Just choose the right variety, develop your method, and soon you'll be pitting like a pro.
What Varieties of Peaches Are Easiest to Pit?
When pitting peaches, it's best to choose a variety that is considered "freestone," meaning the stone falls right off of the flesh when it's cut. Many store-bought yellow and white peaches fall into this category. One of the most famous is the Georgia peach. Clingstone peaches—peaches that are harder to pit because the pit firmly adheres to the flesh—are mostly used for canning. The flesh of a clingstone tends to be firm, juicy, and flavorful. The Queencrest peach is a good example of a clingstone. Peach aficionados who like the juiciness of a clingstone but want easy pitting should choose a hybridized variety of peaches called "semi-freestone." The pit easily falls out of these peaches, but the flesh is juicy, similar to that of a clingstone. The Desert Gold peach is a favorite in this category.
How to Pit a Peach
Pitting peaches is a no-brainer, really. In fact, a little common sense will get it done. But here's the quick and dirty lowdown:
- Using a paring knife, pierce the peach at its stem attachment, slicing it along the seam all the way around the fruit. Your knife will naturally hit the pit and it will become your guide for stabilizing the cut.
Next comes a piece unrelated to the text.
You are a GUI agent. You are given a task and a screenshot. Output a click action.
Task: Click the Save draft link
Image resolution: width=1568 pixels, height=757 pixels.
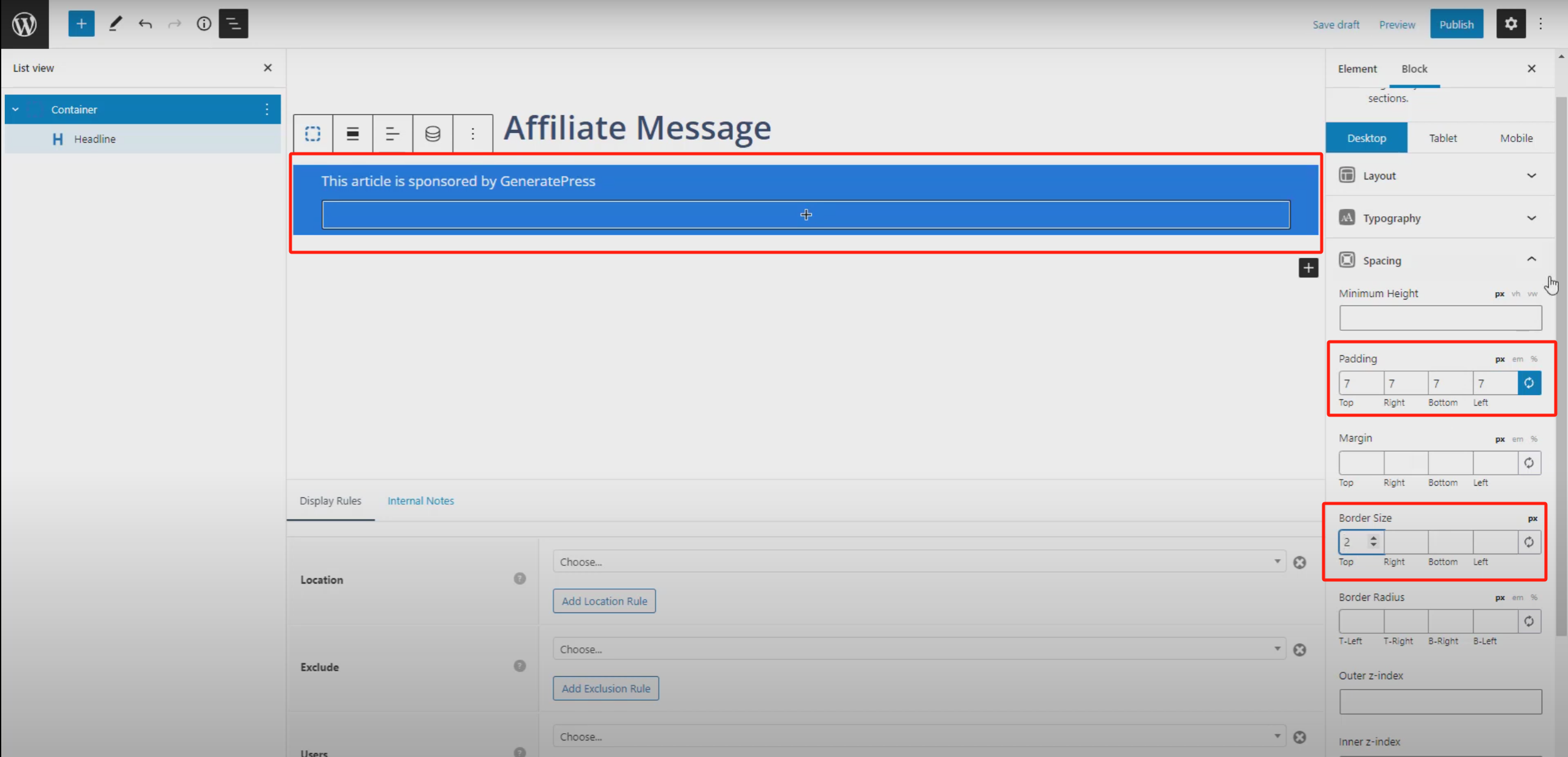click(1336, 24)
- Place each half of the peach in either hand. Twist the halves in opposite directions.
- Pull the halves apart to reveal the pit.
- Pull the pit away from the flesh with your fingers.
Pitted Peach Ideas
After the pit is free, you can simply dig into this juicy wonder and eat it as-is. Or you can slice it, peel it and use it in a myriad of recipes. Try an unconventional approach and pop your peaches on the grill and then use them to top a salad or ice cream. The heat brings out the peach's sweetness to balance a spicy arugula salad or fancy up a frozen dessert. Or throw your pitted peach into a blender along with orange juice, yogurt, and a few leaves of fresh mint for a refreshing summer smoothie.
Feel like baking instead? A crowd-pleasing peach cobbler is a classic summertime dish (just like grandma used to make). Or you can freeze them to preserve summer's goodness. Come December, a delicious peach pie will be the hit of your holiday festivities.